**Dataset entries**
══════════

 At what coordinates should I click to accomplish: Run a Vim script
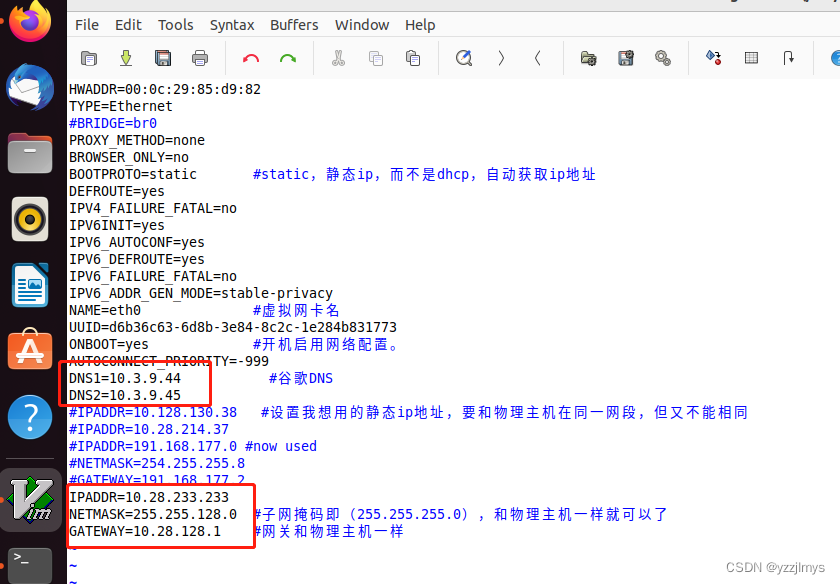pyautogui.click(x=662, y=58)
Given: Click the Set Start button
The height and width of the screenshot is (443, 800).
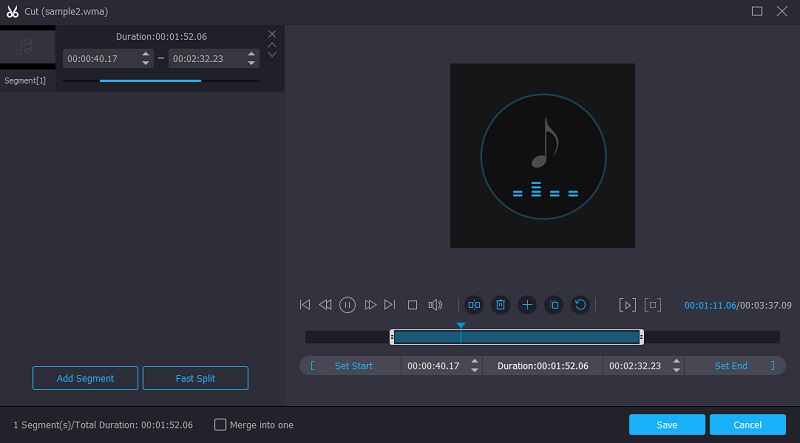Looking at the screenshot, I should point(353,366).
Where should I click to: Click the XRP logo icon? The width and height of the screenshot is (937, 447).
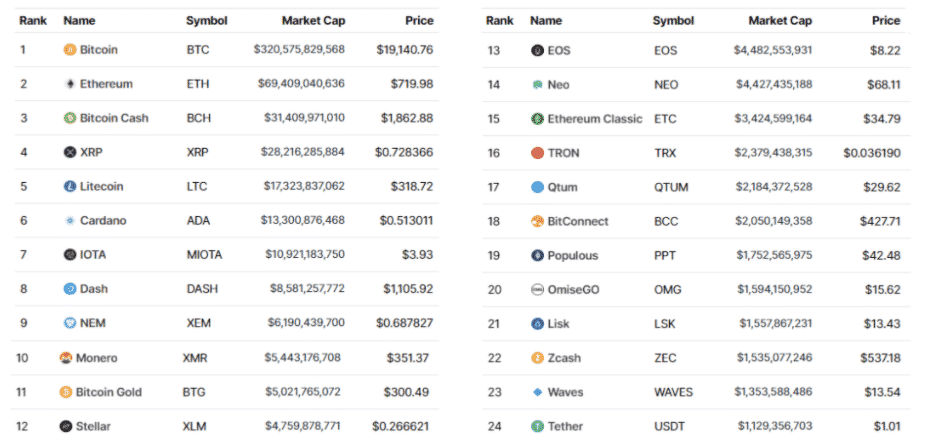[x=70, y=152]
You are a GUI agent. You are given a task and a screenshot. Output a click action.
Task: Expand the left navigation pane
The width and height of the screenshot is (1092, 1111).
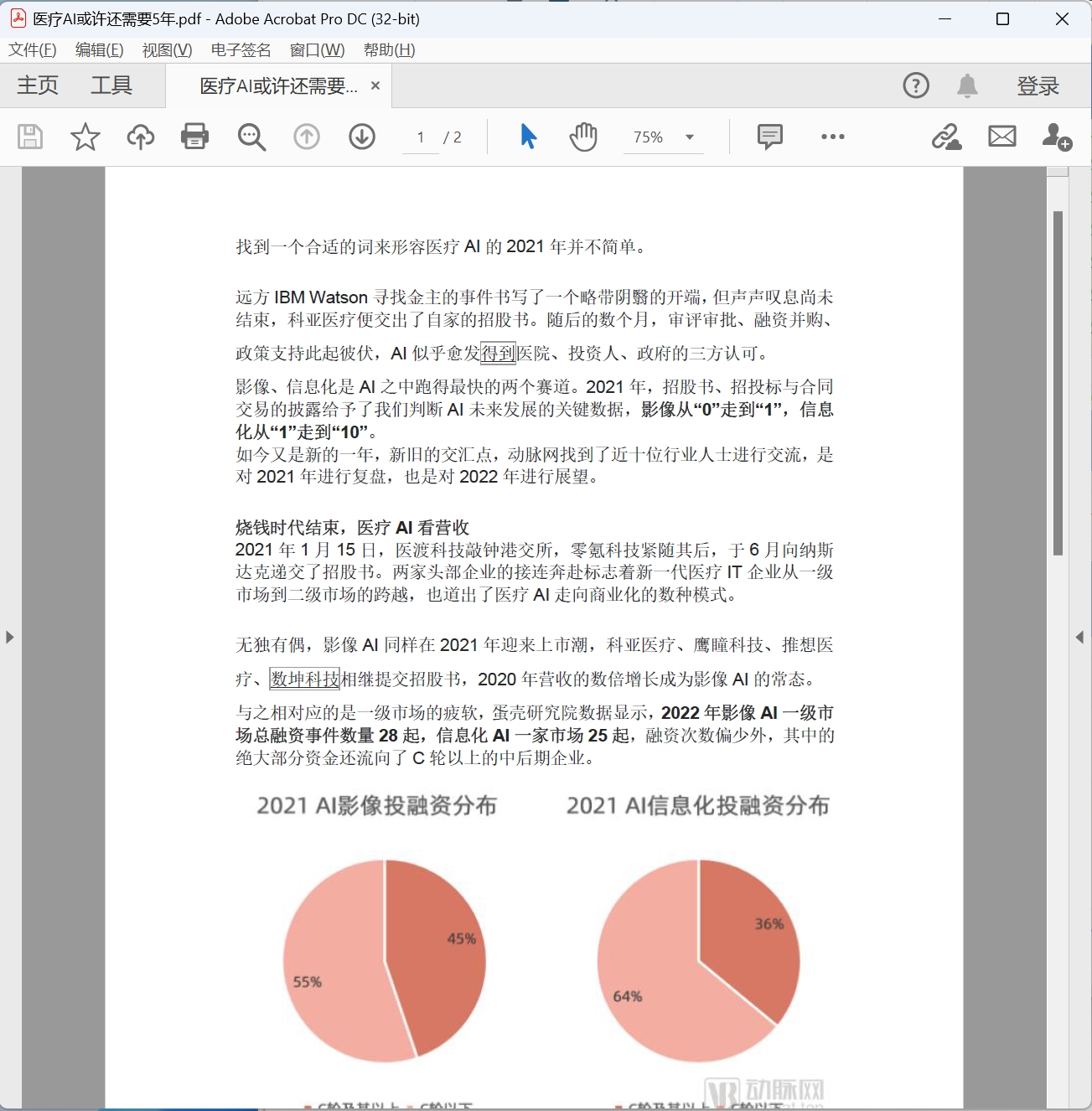click(9, 637)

══════════

**ASSIGNMENT**
Exactly repeat only the lines from the one with "Given: Click the Set Start button" to the closing line above, both included, and omit every picture.

**EXERCISE SOLUTION**
Given: Click the Set Start button
The height and width of the screenshot is (443, 800).
Looking at the screenshot, I should point(353,366).
Where should I click to: Click the XRP logo icon? The width and height of the screenshot is (937, 447).
[x=70, y=152]
You are a GUI agent. You are given a task and a screenshot. Output a click action.
Task: Expand the left navigation pane
The width and height of the screenshot is (1092, 1111).
click(9, 637)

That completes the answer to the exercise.